*** Opening of Text block ***

Did everyone just forget what happened in the opening 58 minutes?

Turn on the TV, scroll social media. You will see the same story. It’s Caleb Williams this, the Chicago Bears that. Had Romeo Doubs held onto the onside kick, nobody would be talking about a Bears team that got outplayed by the Green Bay Packers without their franchise quarterback, Pro Bowl running back, star right tackle, and all-world pass-rusher.

All of a sudden, the world has forgotten about the Packers. But that’s their mistake. Pete Prisco of CBS Sports summed it up perfectly.

“If they recover the onside kick, are we even having this conversation despite the fact that Jordan Love was hurt in that game?” Prisco said. “All they had to do was recover the onside kick, and they’re probably going to go out and win the division. And now all of a sudden alarms are going off that they’re not a good football team. And I don’t buy that. They outplayed the Bears for most of that game.”

*** Close of Text block ***

Exercise requirements -
According to the commentary on the Packers and Bears game, why does Pete Prisco reject the claim that the Packers are not a good football team? Explain in one to three sentences. The material that comes next is from a different source than the commentary.

*** Opening of Data block ***

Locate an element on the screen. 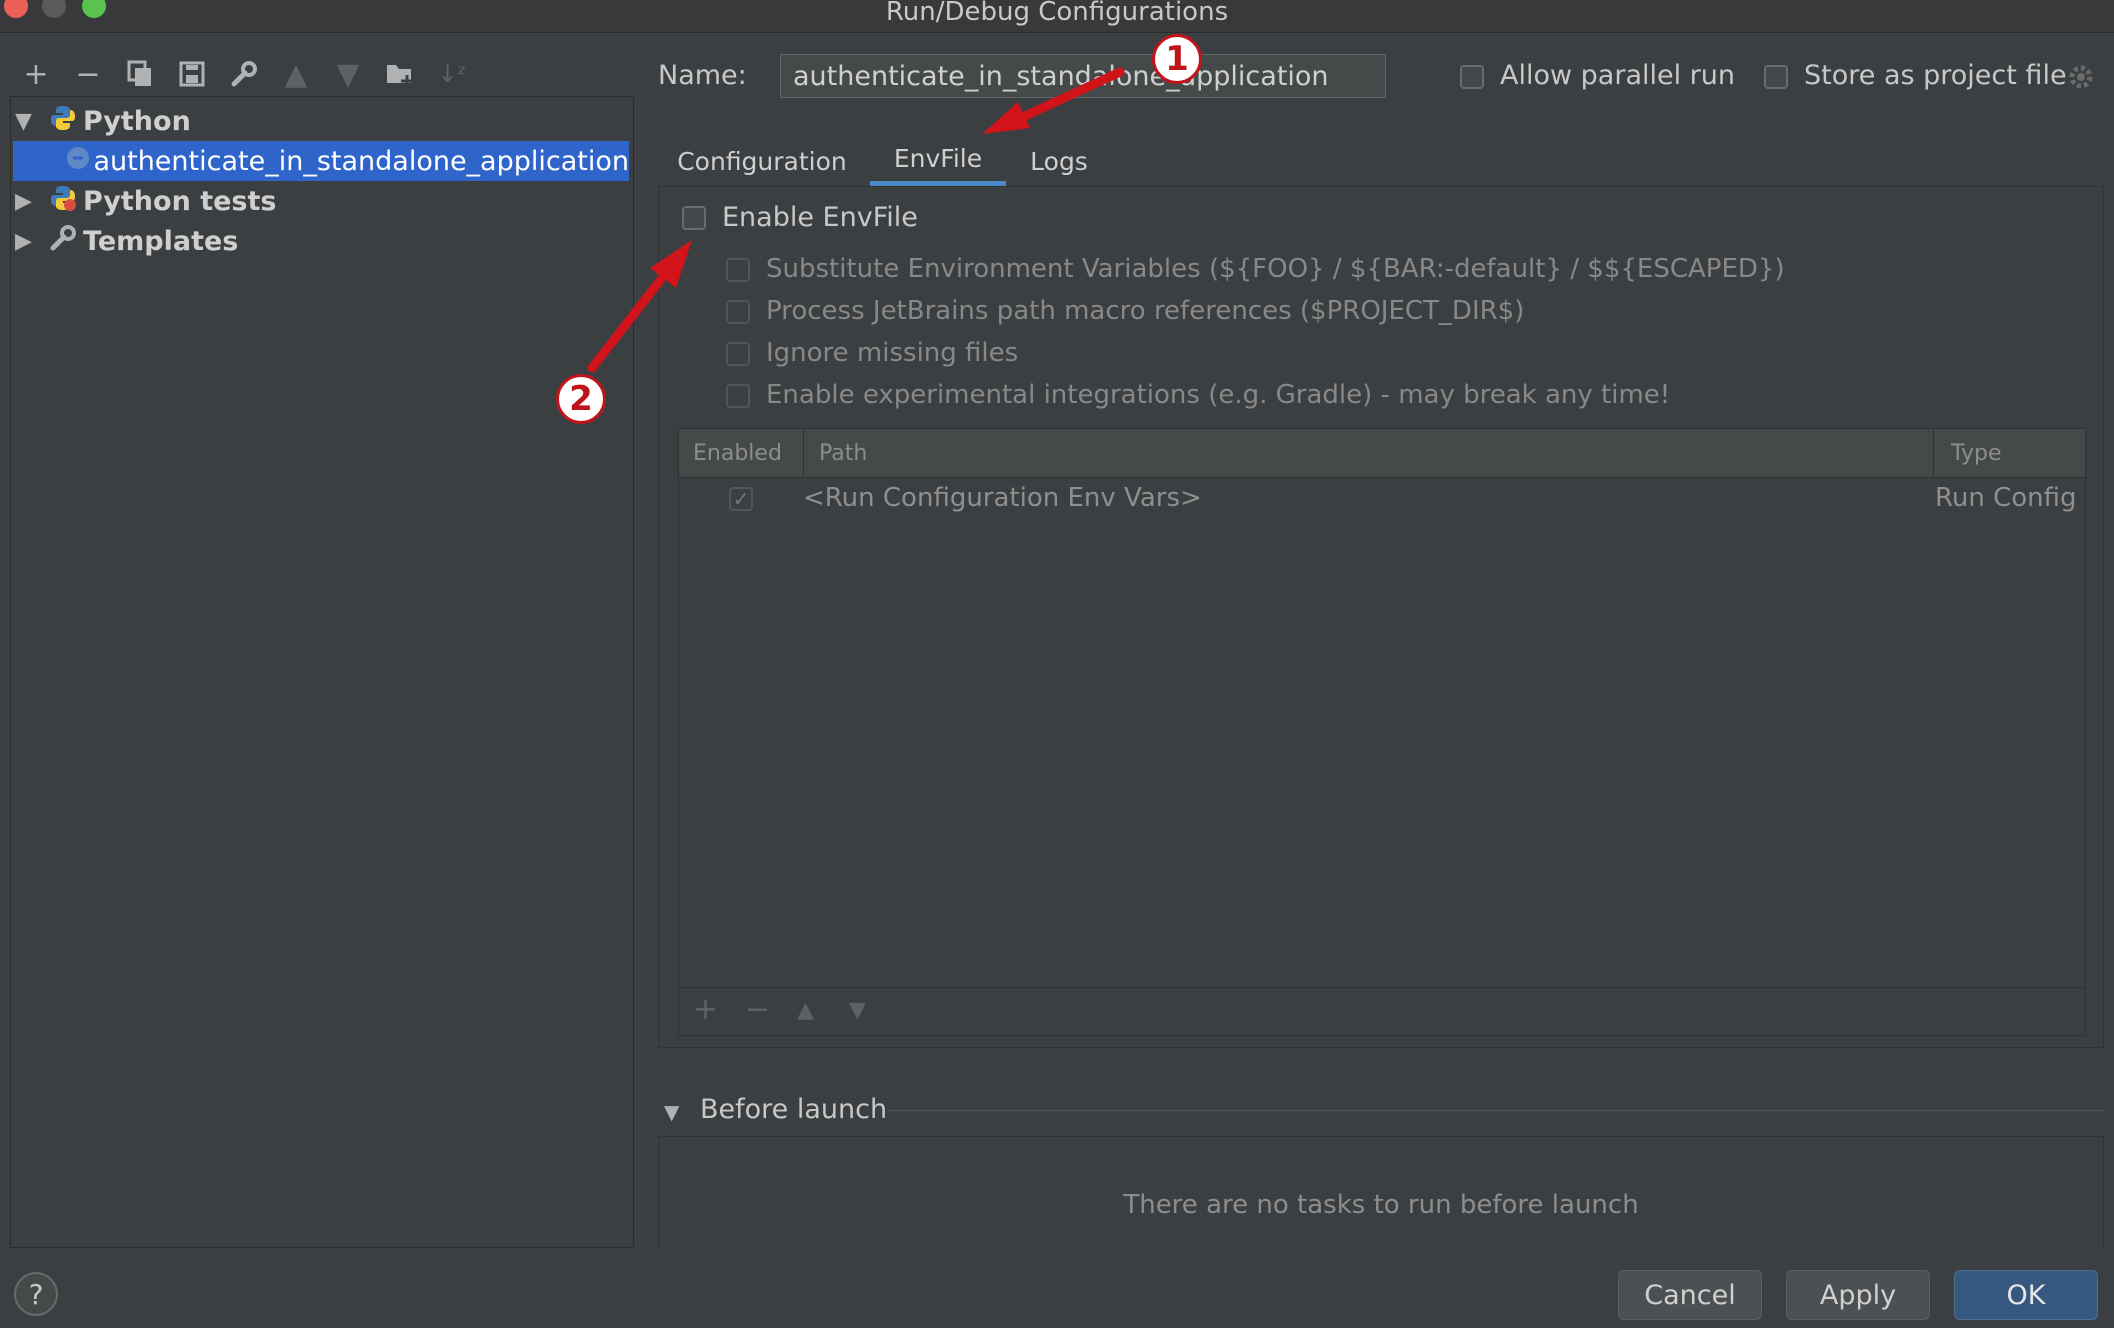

*** Close of Data block ***

Exercise result -
Prisco says the Packers outplayed the Bears for most of that game. In his view, they only needed to recover the onside kick, and they probably would have gone on to win the division.